Understanding Smoothness of Vector Gaussian Processes on Product Spaces

Vector Gaussian processes are becoming increasingly important in machine learning and statistics, with applications to many branches of applied sciences. Recent efforts have allowed to understand smoothness in scalar Gaussian processes defined over manifolds as well as over product spaces involving manifolds. Under assumptions of Gaussianity and mean-square continuity, the smoothness of a zero-mean scalar process is in one-to-one correspondence with the smoothness of the covariance kernel. Unfortunately, such a result is not available for vector-valued random fields, as the way each component in the covariance kernel contributes to the smoothness of the vector field is unclear.
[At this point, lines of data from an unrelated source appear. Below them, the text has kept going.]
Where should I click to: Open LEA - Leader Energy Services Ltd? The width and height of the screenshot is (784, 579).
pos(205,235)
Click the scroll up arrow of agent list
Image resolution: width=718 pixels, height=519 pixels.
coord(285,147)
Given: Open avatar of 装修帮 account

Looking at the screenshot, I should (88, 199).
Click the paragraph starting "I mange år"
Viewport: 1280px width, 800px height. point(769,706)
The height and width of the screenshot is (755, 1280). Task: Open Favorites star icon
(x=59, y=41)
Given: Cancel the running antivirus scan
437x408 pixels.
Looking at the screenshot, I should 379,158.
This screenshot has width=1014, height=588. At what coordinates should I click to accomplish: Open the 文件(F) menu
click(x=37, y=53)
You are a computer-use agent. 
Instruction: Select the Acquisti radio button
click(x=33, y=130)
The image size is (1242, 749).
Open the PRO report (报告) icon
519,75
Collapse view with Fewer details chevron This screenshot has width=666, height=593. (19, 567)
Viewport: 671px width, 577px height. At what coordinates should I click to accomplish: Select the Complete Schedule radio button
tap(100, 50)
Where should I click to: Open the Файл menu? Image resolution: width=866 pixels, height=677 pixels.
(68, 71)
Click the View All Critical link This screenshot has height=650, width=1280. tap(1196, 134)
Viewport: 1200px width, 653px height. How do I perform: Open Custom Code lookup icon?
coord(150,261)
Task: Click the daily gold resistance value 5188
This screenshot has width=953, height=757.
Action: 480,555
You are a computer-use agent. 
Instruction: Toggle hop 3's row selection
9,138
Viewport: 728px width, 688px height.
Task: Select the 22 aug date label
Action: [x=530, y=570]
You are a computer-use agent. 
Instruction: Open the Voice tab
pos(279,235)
This paper challenges the problem of quantifying smoothness of matrix-valued continuous kernels that are associated with mean-square continuous vector Gaussian processes defined over non-Euclidean product manifolds. After noting that a constructive RKHS approach is unsuitable for this specific task, we proceed through the analysis of spectral properties. Specifically, we find a spectral representation to quantify smoothness through Sobolev spaces that are adapted to certain measure spaces of product measures obtained through the tensor product of Haar measures with multivariate Gaussian measures. Our results allow to measure smoothness in a simple way, and open for the study of foundational properties of certain machine learning techniques over product spaces.